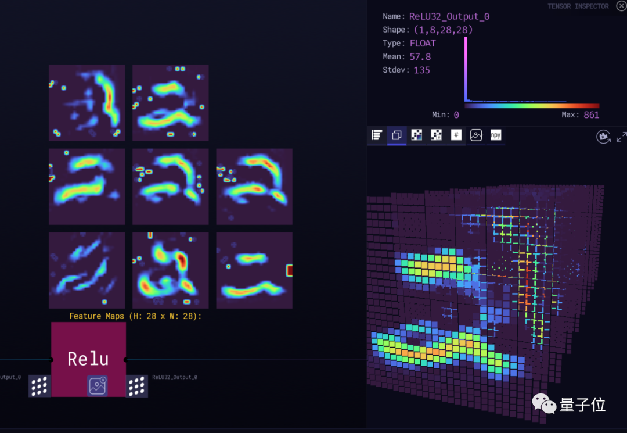Open the ReLU32_Output_0 tensor dots icon

pos(137,386)
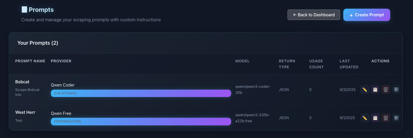Image resolution: width=413 pixels, height=138 pixels.
Task: Delete the Bobcat prompt via trash icon
Action: [385, 89]
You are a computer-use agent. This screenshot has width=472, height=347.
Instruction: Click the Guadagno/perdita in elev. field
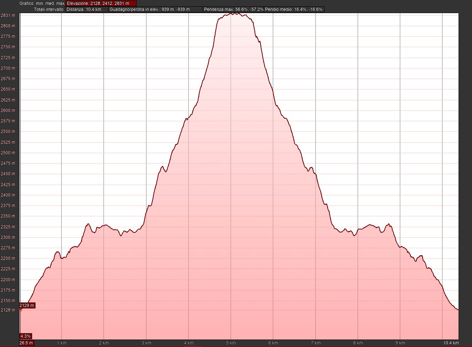[x=155, y=9]
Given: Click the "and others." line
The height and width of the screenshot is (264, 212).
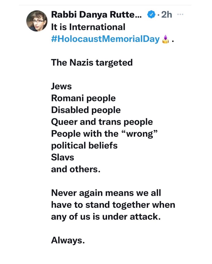Looking at the screenshot, I should 76,169.
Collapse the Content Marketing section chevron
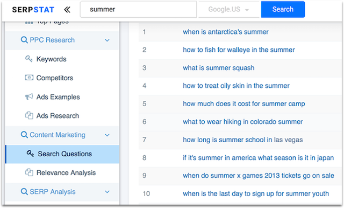 tap(107, 135)
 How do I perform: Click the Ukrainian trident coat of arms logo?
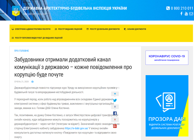tap(16, 11)
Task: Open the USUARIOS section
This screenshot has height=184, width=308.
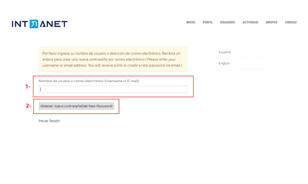Action: (x=227, y=23)
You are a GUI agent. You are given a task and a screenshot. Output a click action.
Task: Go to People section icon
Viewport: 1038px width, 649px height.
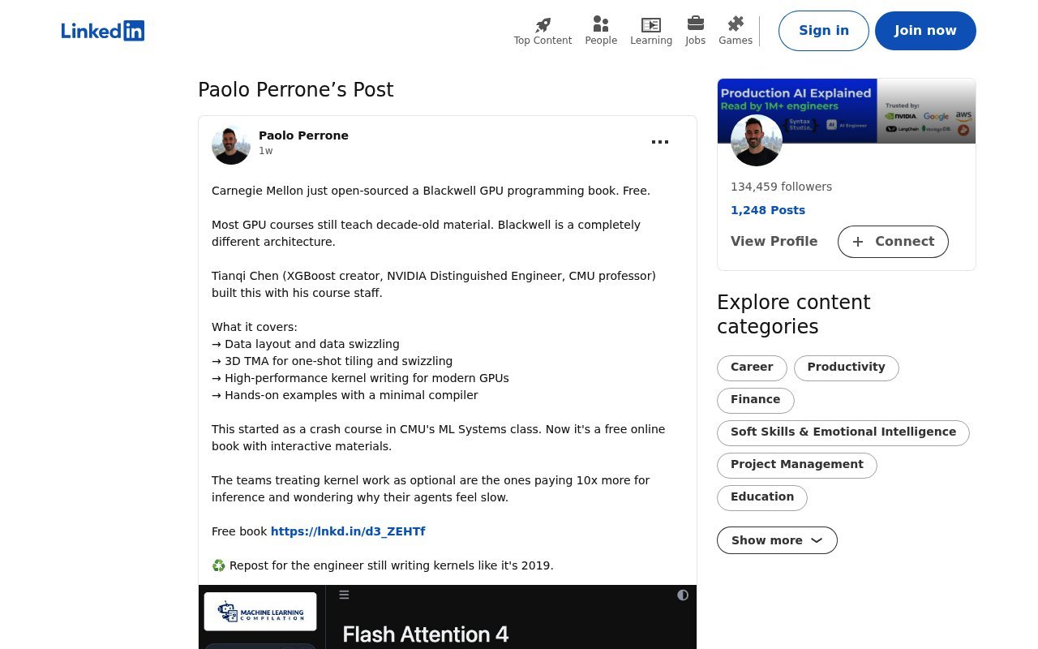[x=601, y=24]
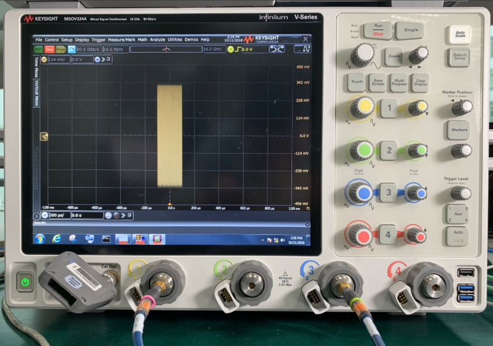Pin the channel 1 settings bar
This screenshot has width=493, height=346.
109,60
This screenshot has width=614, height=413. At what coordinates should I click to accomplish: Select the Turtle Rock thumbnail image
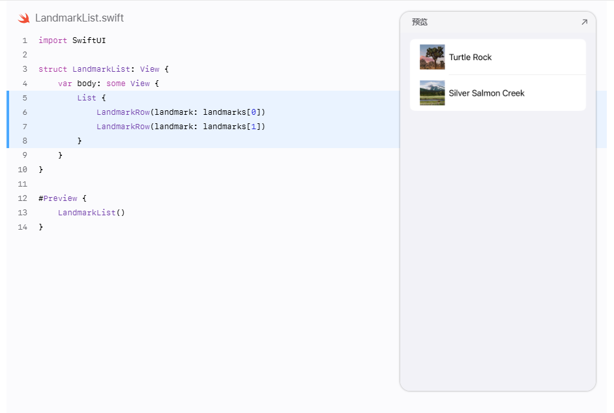pos(432,57)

Task → Scale the listing, starting at the line that has "Collapse the Content" and stopping after the line that has "Action: (x=227, y=23)". Write those lines out again, requests included, with each coordinate in the answers multiplied by 1.3 and rounded to a whole number (halves round up), and leave out the pictures.

Reply →
Collapse the Content Marketing section chevron
 tap(139, 176)
 How do I perform: Click the Ukrainian trident coat of arms logo?
tap(21, 14)
Task: Open the USUARIOS section
This screenshot has height=184, width=308.
Action: (x=295, y=30)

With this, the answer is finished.